McRobbie poses the question this way. Given post-Fordist work conditions — the general intellect and the dissolving work-leisure divide, and all that — individuals experience precarity as a kind of anxious freedom, a requirement to be entrepreneurial with the personal brand: “Joyful ideas of communality and even communistic sentiments are countered by a powerful regime which inculcates cynicism and opportunism, manifest in the context of the party and events culture of network sociality where self-promotional public relations holds sway.” Of course, social media fits right into that diagnosis, helping administrate these requirements, permitting us to be self-promotional with less pain and shame, while naturalizing the necessity of such selling oneself out, rationalizing the self-exploitation. McRobbie asks, “How do young men and women experience distress differently in their attempts to make an independent living in these new informal fields of work?”
McRobbie notes that post-Fordist relations of production have led to a feminization of the workplace — more women working as a result of neoliberal policy (safety net elimination), work becoming more service-oriented and communication-based (affective work traditionally performed by women), the “mancession,” the centrality of tastemaking (drawing on women’s traditional role as discriminating shopper), and so on all play into this. But at the same time, though this provides more opportunities for women, the freelance precarious nature of the work means the weakening of institutional protections against harassment and discrimination.

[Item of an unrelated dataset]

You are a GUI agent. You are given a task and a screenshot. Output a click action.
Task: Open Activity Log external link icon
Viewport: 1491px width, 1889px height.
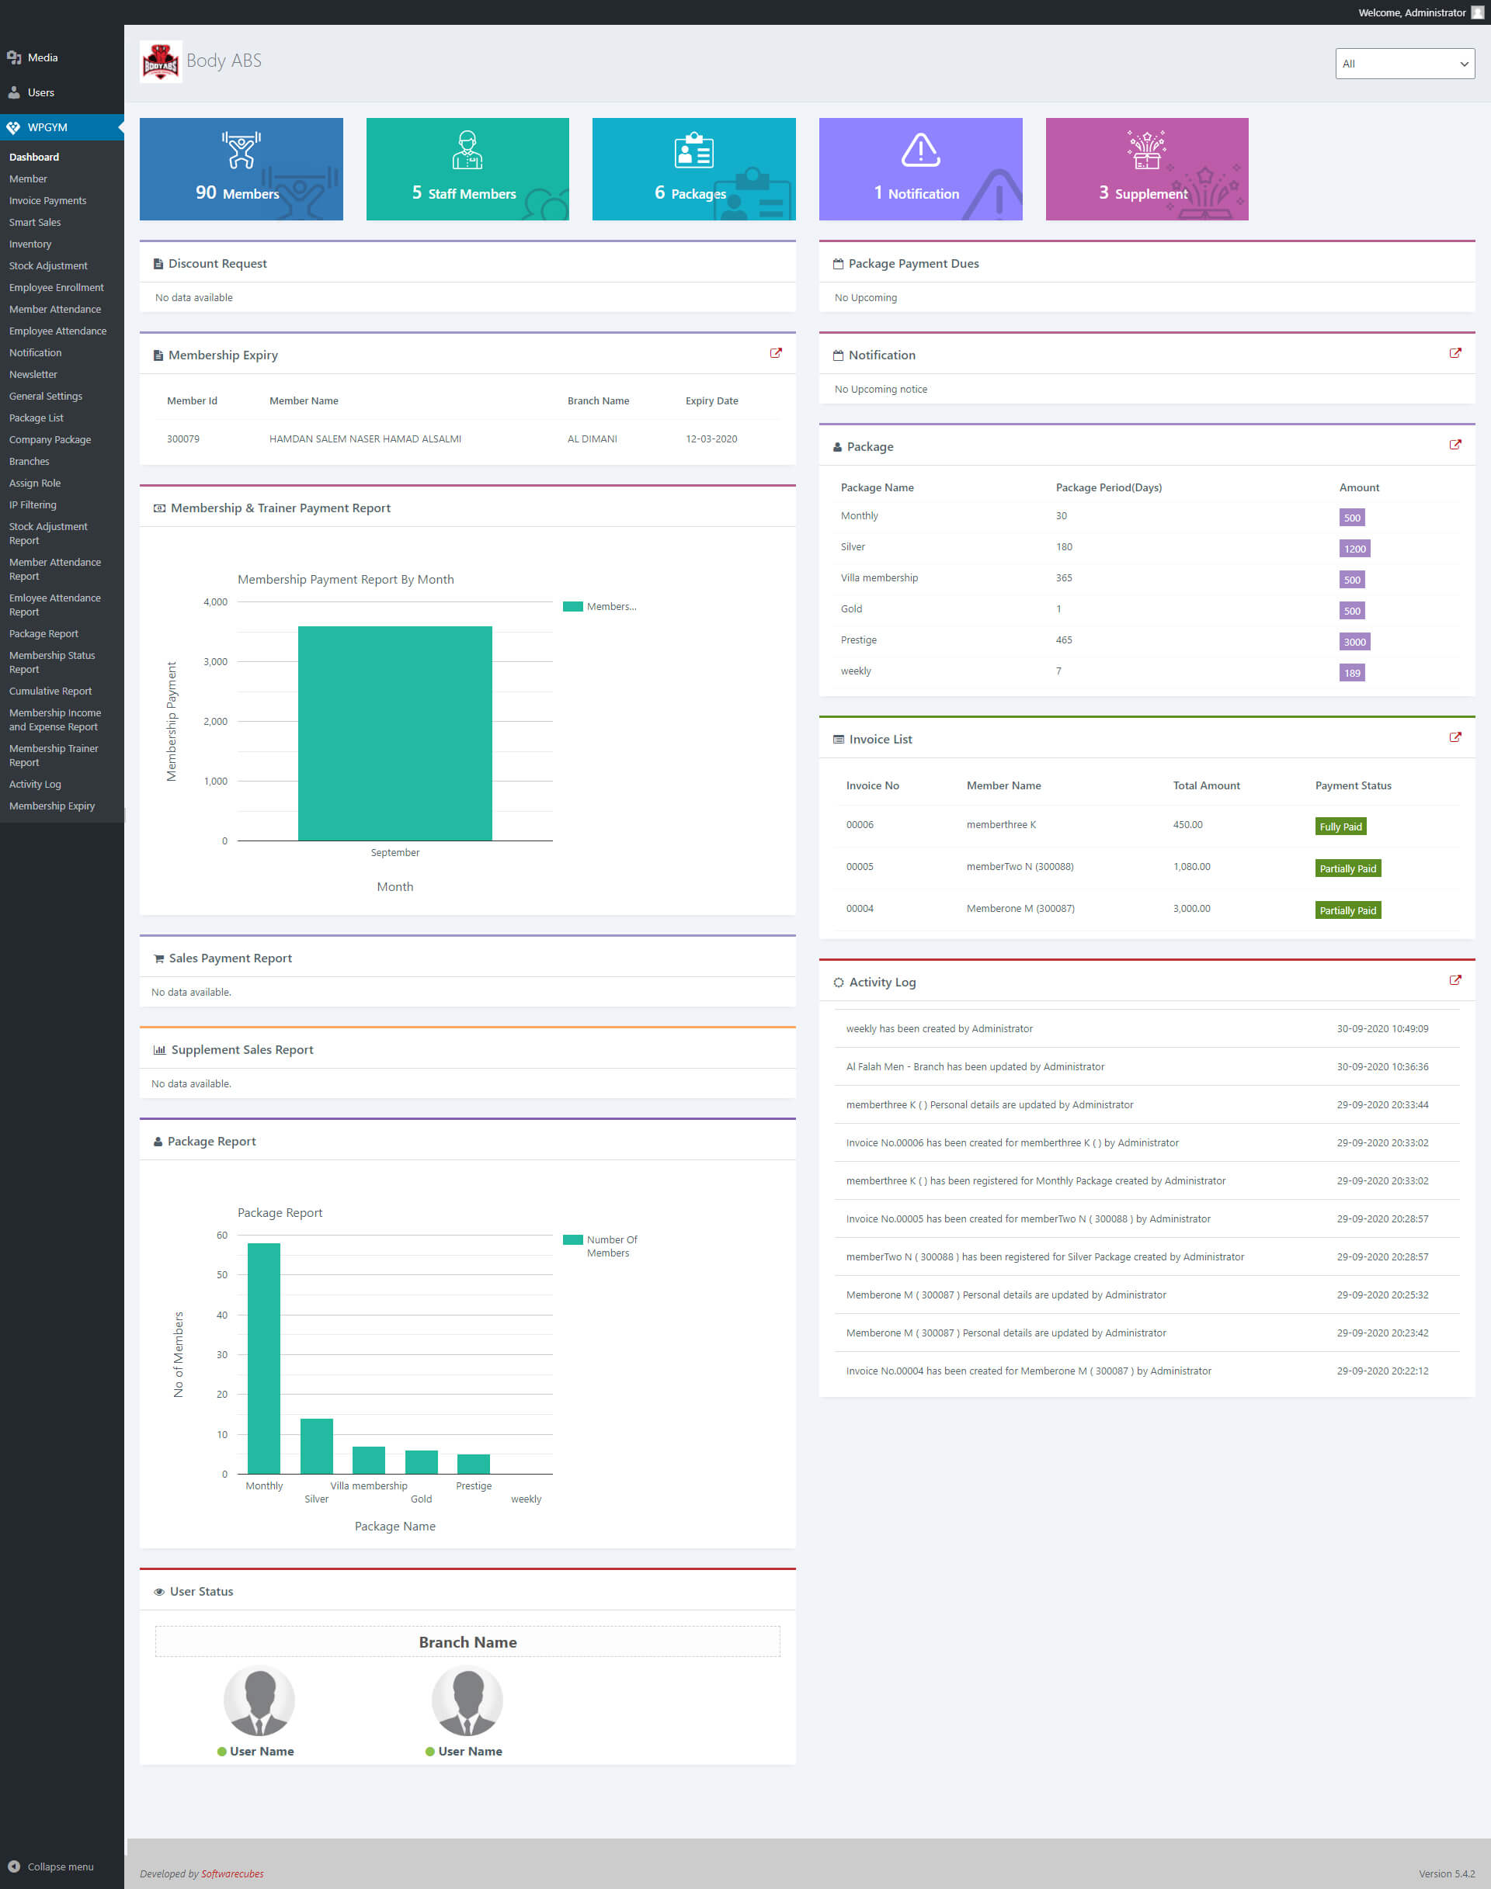(x=1454, y=980)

as both Gill and Scharff point out, the informal conventions of network sociality in fact negate the relevance of legal entitlements associated with ‘normal work’. This makes it difficult for questions about sexism or racism to be raised. Instead there is a privatisation of grievances or, as Scharff argues, young women begin to see sexism as simply another obstacle which, by sheer grit and determination, they must be able to overcome individually. Nothing, she claims, is more ‘uncool’ than appearing to be a feminist in these workplaces. It is this same privatised and deeply individualised culture which gives rise to intense forms of mental stress, breakdown and dependence on drugs or alcohol.

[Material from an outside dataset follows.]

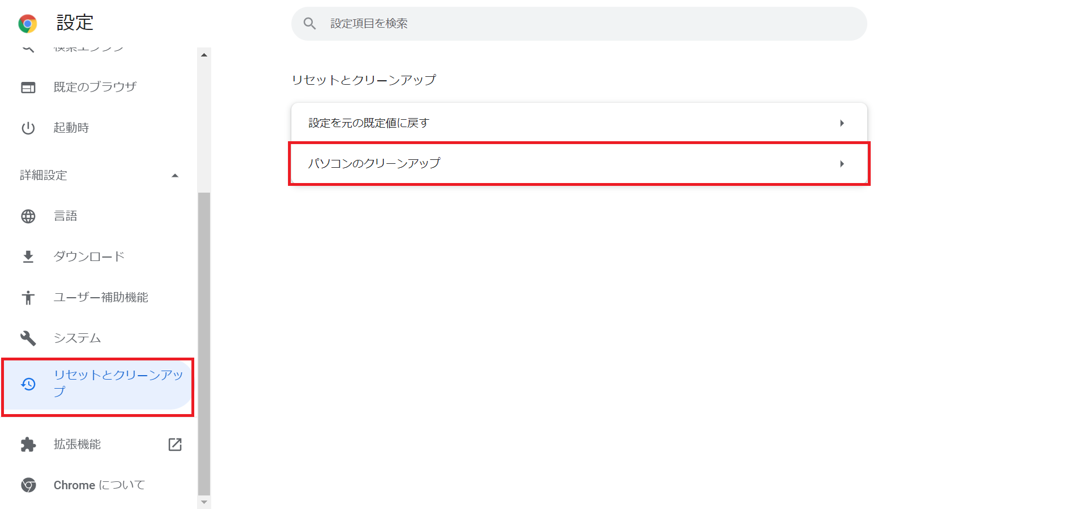Image resolution: width=1083 pixels, height=509 pixels.
Task: Expand 設定を元の既定値に戻す with its arrow
Action: point(842,122)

These are the realities of the neoliberal risk shift, which are perhaps more ambivalent for women experiencing new economic opportunities. Successful women can end up being allied with neoliberalism against its left critics, against the less fortunate among the so-called precariat.
Criticizing naive optimistic takes on the rise of the entrepreneurial self, McRobbie suggests that left critics, for example, pay “more attention to the role of female models and the image industry in the creation in the last two decades of the feminised and hyper-sexualised consumer culture.” Through this we might see “the pivotal place of (mostly young) women as consumers and producers in the global corporations of the fashion and beauty complex.” That is to say women are instrumental in creating and circulating the symbolic meanings that enhance the value of goods. As sexualized objects whose images are themselves trafficked, they are the medium of circulation as well as a circulating agent.

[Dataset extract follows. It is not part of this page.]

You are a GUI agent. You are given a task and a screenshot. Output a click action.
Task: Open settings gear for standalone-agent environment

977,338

With women’s role in creating value becoming more formalized in the economy, moving beyond unwaged domestic carework and consumption, a political opportunity emerges for women, which in turn generates new countermeasures.
Where women’s centrality to contemporary production could mark out the contours of a new form of gender power, this political potential is decisively pre-empted by the intense forms of biopolitical governmentality which constantly address women and their bodies (through media and magazines in particular) so that earning power is inextricably tied up with consumer culture and the promises of personal satisfactions therein.
McRobbie doesn’t say this, but perhaps women’s economic and creative power ends up being bound up with their value as a gendered, sexualized object — in beauty and charisma that is inherently precarious, at the mercy of time’s ravages and male judgment. The power is circumscribed and redirected toward personal beauty achievements — becoming a better, more revered object rather than expanding power and autonomy.